Render this sentence from the mailing-list thread on the RCU stall in Spanish: "Or maybe syzkaller can put its own limitations on what parameters are sent to sched_setattr?"

TEXT SECTION:
___

Re: INFO: rcu detected stall in ext4_write_checks

From: Dmitry Vyukov <dvyukov@google.com>
Date: 2019-07-15 13:29:47
Also in: linux-ext4, lkml

On Mon, Jul 15, 2019 at 3:01 PM Paul E. McKenney [off-list ref] wrote:

On Sun, Jul 14, 2019 at 08:10:27PM -0700, Paul E. McKenney wrote:

quoted

On Sun, Jul 14, 2019 at 12:29:51PM -0700, Paul E. McKenney wrote:

quoted

On Sun, Jul 14, 2019 at 03:05:22PM -0400, Theodore Ts'o wrote:

quoted

On Sun, Jul 14, 2019 at 05:48:00PM +0300, Dmitry Vyukov wrote:

quoted

But short term I don't see any other solution than stop testing
sched_setattr because it does not check arguments enough to prevent
system misbehavior. Which is a pity because syzkaller has found some
bad misconfigurations that were oversight on checking side.
Any other suggestions?

Or maybe syzkaller can put its own limitations on what parameters are
sent to sched_setattr? In practice, there are any number of ways a
root user can shoot themselves in the foot when using sched_setattr or
sched_setaffinity, for that matter. I imagine there must be some such
constraints already --- or else syzkaller might have set a kernel
thread to run with priority SCHED_BATCH, with similar catastrophic
effects --- or do similar configurations to make system threads
completely unschedulable.

___

RECORDS:
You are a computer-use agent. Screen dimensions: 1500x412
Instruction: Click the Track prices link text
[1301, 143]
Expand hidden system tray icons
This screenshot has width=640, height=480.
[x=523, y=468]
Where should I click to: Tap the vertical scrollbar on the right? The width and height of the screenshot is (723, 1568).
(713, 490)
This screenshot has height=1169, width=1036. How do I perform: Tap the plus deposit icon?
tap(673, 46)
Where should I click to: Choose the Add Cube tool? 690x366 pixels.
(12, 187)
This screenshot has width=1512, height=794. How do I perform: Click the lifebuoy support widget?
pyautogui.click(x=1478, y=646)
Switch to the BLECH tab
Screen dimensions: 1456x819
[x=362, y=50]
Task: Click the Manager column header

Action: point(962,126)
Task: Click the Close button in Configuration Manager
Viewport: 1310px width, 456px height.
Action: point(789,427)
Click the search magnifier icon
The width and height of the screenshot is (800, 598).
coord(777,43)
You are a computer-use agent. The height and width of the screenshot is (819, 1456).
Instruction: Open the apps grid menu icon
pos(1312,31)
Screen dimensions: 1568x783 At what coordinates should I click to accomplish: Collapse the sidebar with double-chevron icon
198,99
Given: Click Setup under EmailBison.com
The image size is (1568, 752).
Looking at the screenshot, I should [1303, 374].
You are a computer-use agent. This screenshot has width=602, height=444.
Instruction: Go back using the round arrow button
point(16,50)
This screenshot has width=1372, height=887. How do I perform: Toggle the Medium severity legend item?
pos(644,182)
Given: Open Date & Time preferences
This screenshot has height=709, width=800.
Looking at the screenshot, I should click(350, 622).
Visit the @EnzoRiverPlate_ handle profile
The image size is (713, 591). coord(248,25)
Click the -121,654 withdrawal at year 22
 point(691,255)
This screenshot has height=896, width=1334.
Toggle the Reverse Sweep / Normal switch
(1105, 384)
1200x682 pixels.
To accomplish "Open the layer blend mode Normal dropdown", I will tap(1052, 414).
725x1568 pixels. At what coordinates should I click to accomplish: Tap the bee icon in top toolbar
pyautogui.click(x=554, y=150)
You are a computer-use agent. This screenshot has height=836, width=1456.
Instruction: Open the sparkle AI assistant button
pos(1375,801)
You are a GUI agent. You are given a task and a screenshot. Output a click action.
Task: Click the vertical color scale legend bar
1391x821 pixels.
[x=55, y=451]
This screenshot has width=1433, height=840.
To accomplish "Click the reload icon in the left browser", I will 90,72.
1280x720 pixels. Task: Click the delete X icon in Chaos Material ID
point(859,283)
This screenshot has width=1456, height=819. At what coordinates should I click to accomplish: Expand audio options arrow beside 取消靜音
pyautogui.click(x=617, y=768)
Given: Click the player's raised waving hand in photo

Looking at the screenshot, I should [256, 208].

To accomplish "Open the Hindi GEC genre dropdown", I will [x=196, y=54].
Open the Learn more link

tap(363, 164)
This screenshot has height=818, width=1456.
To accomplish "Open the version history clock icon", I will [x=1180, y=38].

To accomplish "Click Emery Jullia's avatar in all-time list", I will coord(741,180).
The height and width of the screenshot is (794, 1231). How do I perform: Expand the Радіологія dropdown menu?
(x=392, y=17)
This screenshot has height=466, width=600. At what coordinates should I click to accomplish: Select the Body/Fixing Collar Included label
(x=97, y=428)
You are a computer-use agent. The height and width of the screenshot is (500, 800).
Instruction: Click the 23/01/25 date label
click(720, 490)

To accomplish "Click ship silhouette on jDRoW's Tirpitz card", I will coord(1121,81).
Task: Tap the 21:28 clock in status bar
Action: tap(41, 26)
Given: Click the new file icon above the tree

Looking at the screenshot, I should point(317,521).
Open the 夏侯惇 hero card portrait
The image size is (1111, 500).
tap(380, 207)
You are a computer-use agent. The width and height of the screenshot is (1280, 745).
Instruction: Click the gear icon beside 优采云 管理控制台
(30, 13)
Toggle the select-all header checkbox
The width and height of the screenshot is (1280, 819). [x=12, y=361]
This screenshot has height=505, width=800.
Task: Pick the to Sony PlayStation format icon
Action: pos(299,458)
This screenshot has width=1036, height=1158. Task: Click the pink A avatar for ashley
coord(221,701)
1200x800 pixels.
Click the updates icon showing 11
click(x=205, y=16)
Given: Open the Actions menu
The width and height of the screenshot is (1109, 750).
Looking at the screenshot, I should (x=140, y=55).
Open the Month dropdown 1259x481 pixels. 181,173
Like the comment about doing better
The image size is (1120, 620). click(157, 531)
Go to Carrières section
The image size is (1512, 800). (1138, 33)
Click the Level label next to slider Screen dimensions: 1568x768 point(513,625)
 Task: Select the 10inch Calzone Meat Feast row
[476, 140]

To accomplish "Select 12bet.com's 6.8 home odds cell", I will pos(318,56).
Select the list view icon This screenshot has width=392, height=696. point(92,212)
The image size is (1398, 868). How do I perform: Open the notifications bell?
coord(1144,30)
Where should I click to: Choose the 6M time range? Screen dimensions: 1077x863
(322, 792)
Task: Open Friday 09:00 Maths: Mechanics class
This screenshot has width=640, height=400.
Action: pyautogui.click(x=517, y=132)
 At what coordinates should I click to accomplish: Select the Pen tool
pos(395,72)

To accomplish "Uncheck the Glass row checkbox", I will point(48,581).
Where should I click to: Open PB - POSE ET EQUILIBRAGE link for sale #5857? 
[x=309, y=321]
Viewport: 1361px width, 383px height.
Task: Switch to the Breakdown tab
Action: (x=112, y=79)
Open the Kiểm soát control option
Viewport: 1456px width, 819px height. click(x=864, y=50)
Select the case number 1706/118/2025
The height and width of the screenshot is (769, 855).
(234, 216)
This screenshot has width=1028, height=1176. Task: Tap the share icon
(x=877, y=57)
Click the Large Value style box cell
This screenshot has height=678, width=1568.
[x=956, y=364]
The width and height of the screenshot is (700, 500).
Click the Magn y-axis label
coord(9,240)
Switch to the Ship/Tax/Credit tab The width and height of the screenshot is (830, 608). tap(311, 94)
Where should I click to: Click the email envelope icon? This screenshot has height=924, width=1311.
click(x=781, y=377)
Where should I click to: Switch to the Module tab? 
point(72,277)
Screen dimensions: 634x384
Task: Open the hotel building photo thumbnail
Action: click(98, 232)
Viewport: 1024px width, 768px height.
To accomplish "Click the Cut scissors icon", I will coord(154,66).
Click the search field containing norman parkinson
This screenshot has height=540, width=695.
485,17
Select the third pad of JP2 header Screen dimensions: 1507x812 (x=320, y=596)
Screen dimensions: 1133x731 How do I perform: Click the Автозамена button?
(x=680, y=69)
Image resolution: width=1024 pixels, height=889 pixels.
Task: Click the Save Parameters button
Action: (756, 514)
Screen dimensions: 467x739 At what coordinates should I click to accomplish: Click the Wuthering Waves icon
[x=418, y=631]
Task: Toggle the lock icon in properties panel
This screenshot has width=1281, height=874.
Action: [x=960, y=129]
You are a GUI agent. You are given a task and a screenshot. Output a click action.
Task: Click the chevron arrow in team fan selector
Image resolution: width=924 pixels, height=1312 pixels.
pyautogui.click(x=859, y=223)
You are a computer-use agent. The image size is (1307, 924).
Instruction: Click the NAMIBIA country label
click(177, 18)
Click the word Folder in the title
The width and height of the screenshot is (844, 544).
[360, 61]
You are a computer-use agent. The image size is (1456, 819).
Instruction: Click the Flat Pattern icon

___

EXERCISE RESPONSE: ¿O quizá syzkaller puede imponer sus propias limitaciones sobre los parámetros que se envían a sched_setattr?